The planet-finding telescope Kepler, which closed its eyes to the stars in October 2018, has been looking for exoplanets using transits. This is when an exoplanet passes between us and the host star, causing regular faint dips in starlight. This creates a “transit curve” in the star’s light that allows scientists to infer the exoplanet’s size.
With the improvement of instruments and methods, scientists began to use the so-called phase curve to study exoplanets. It includes the light from the star that the exoplanet reflects as it orbits, giving more information about the orbiting body.
Initially, Nyraula and his team studied phase curves looking for exoplanets that had been stretched into the shape of a football as a result of gravitational interaction with the host star.
This deformation can provide clues about how massive objects are and can be used to determine whether a two-body system consists of a star and an exoplanet, or a star and a smaller star.
Kepler-854b was the first hint that something might be wrong.
“Suddenly we had a system where we saw a huge ellipsoidal signal, and we knew right away that it couldn’t be from a planet,” Sporer says. Then we thought, “Something doesn’t add up here.”
The depth of the transit curve signal is related to the size ratio of the exoplanet and host star. If you know the size of a star – which isn’t always easy to figure out because it’s related to distances, and they’re hard to determine in space – you can infer the size of an exoplanet.
A project called Gaia is changing our understanding of the Milky Way.

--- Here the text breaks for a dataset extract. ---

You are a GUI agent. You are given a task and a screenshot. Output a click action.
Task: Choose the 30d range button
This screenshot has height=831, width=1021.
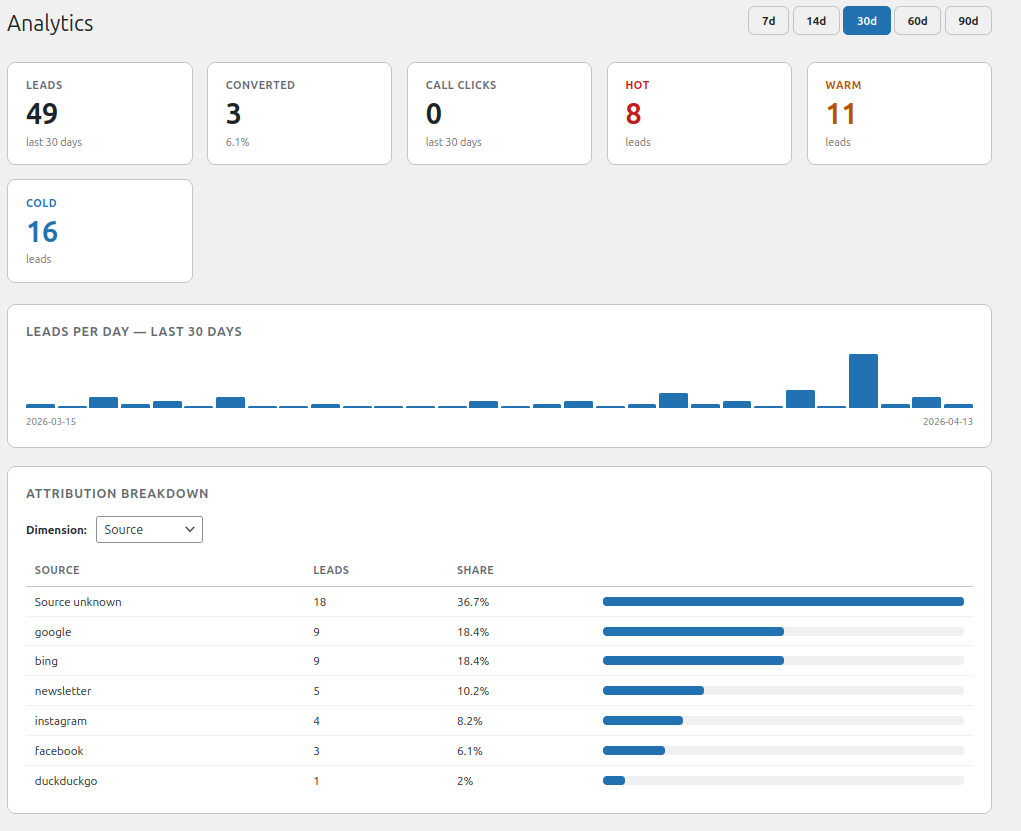click(867, 21)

Using stellar parallax, Gaia displays the exact position and movement of the stars in the Milky Way in 3D space with the highest precision. In 2016, when Kepler-854b was discovered, Gaia data for its host star were not available.

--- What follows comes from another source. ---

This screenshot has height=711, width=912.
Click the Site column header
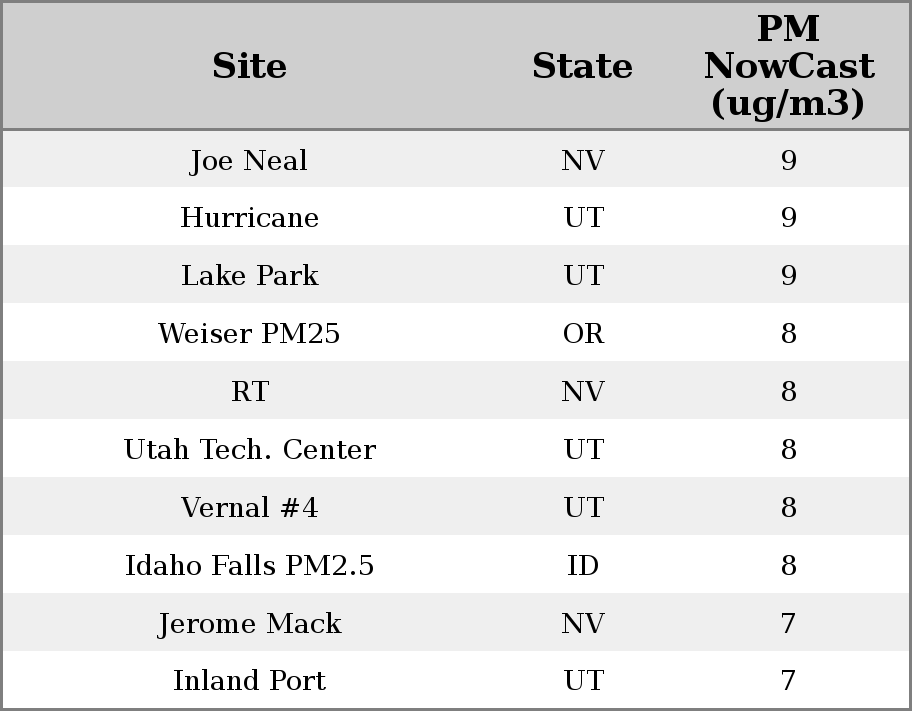(x=249, y=66)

However, now they are; when Nyraula and colleagues revised the properties of the exoplanet using updated Gaia data, they found that the exoplanet is much larger than previously thought, about 3 times the size of Jupiter. They also calculated its mass – about 239 times the mass of Jupiter; the upper limit for a planet’s mass is about 10 Jupiters.
“There’s no way the universe could create a planet this size,” Sporer said. “It just doesn’t exist.”
Knowing that tiny stars could be lurking in Kepler’s database of roughly 2,000 exoplanets, the researchers set out to find more.
Kepler-840b was 2.5 times the size of Jupiter, and Kepler-699b was 2.76 times the size of Jupiter. Kepler-747b was a borderline case – 1.84 times the size of Jupiter. (Remember that more than twice the size of Jupiter is suspicious.)
Now that the problem has been identified, it’s unlikely that there are many more tiny stars masquerading as confirmed exoplanets, the team says. With a wealth of Gaia data at our disposal and an awareness of the problem, we can be more confident that exoplanets are exoplanets.
“It’s a tiny correction,” Sporer says. “It comes from a better understanding of the stars, which is improving all the time. So the likelihood that the radius of the star will turn out to be so wrong is much less. Such classification errors will not be repeated many times.”